Source:

━━━━━━━━━━━━━━━━━━━━

Research universities to establish global network

Four of the world’s major research university groups are to form an international network as a parallel organisation to the Global Research Council of Science and Engineering Funding Agencies, established last year by agency representatives from nearly 50 countries.

The Association of American Universities (AAU), the League of European Research Universities (LERU), the China 9 League of leading universities and the Australian Group of Eight (Go8) research-intensive universities plan to join forces to tackle what the groups see as the challenges facing research institutions around the world.

The presidents of the four groups and their executive directors are likely to hold their first meeting later this year, possibly in October, when they are expected to discuss and release a set of principles regarding the global role of research-intensive universities.

The network organisers also plan to provide research university input to the global research council, which was launched last May during a multinational summit promoted and hosted by the US National Science Foundation in Arlington, Virginia.

The idea of a collaborative association between the four groups of research universities was first discussed among their presidents and executive directors last May at the 10th anniversary celebrations of the LERU in Barcelona.

Further talks were held during a meeting in Shanghai in October, organised by the China 9 League with which the Go8 has had close ties for the past five years.

The executive directors of the AAU, LERU, China 9 and the Go8 are now developing plans for the network.

━━━━━━━━━━━━━━━━━━━━

Data block:
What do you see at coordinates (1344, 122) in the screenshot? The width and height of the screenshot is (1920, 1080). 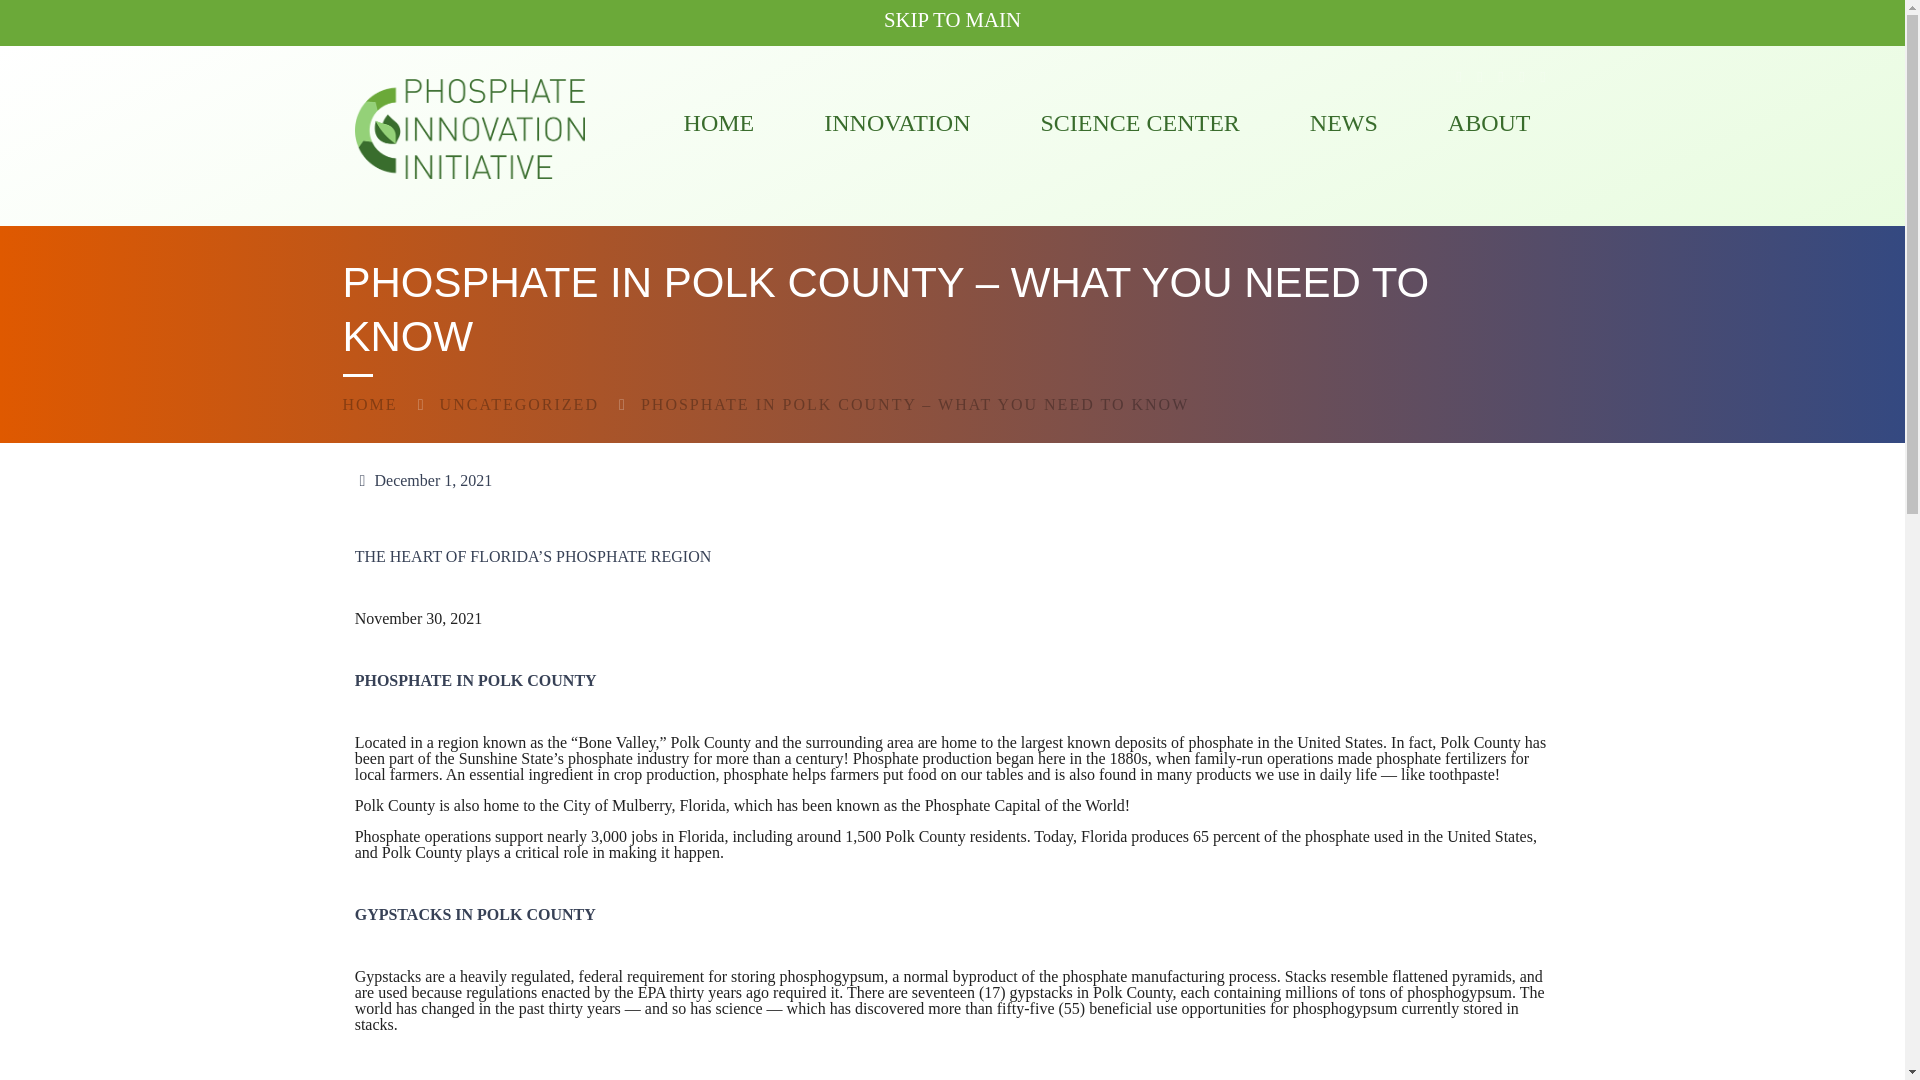 I see `NEWS` at bounding box center [1344, 122].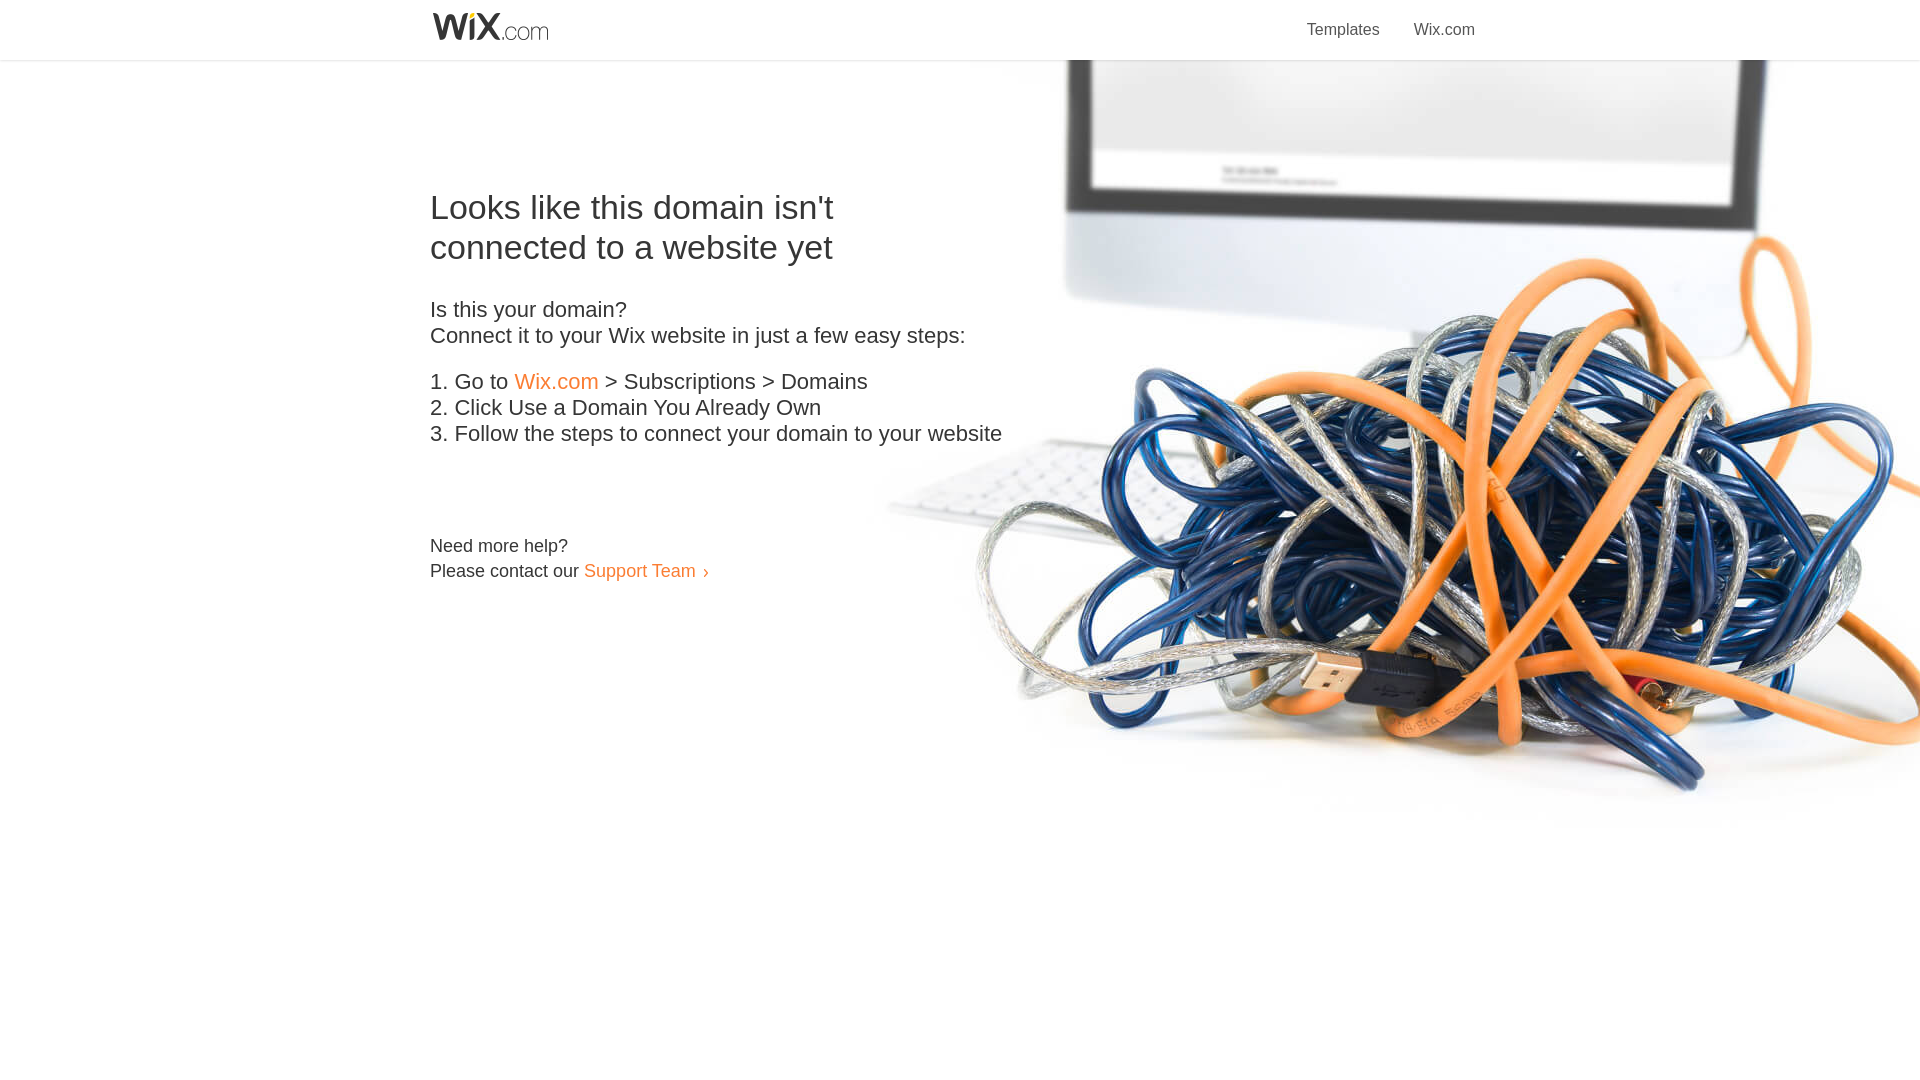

━━━━━━━━━━━━━━━━━━━━

Written problem A: According to the article on the planned research university network, in which city did the first discussion of the idea take place?
Written problem B: Write the next part of the article on the planned research university network, picking up after its final sentence.

Exercise output A: Barcelona

Exercise output B:
Go8 Executive Director Michael Gallagher told University World News that the initial focus would be on three issues: a joint statement from the four groups on the roles and importance of contemporary research universities; benchmarking data so universities in each of the groups could be compared in terms of their capacity and performance; and the relationship of the network with the global research council, which at present had no “provider universities” input.

“We are exploring how far we can get with these three issues and then perhaps start talking about other things such as MOOCs [massive open online courses],” Gallagher said. “Research universities in many countries are facing a narrow instrumentalism by the state as well as funding pressures and more intrusiveness over what is considered to be worthwhile in research.”

He and LERU’s Secretary General Professor Kurt Deketelaere are using the US Academic Analytics benchmarking database to develop ways of comparing universities in the four groups.

The Analytics database includes information on 270,000 academics associated with more than 9,000 PhD programmes and 10,000 departments at more than 385 universities in the US and abroad. The data are structured so they can be used for comparisons at a discipline-by-discipline level as well as overall university performance.

Deketelaere told University World News that he and Gallagher were investigating what part of the Analytics data set could be adapted to form a core comparative database to examine each university in the network. The aim was to compare the member universities with one another rather than relying on the commercially produced league tables.

“We are discussing collaboration with Academic Analytics [AA], which has developed instruments that could be beneficial for us as universities to compare ourselves. But the challenge for AA would be in working with continental European universities, where there is this diversity of languages. That makes it difficult to adapt all Analytics instruments for publications in different languages,” he said.

“We have challenged them by saying 'we would like to work with you if you can solve the language problems, collect all the publications in different languages and put the details in your system'.

“Academic Analytics has the advantage of being a commercial firm that is headed by academics, so they really know the types of questions that need to be asked and they know how the academic system functions.”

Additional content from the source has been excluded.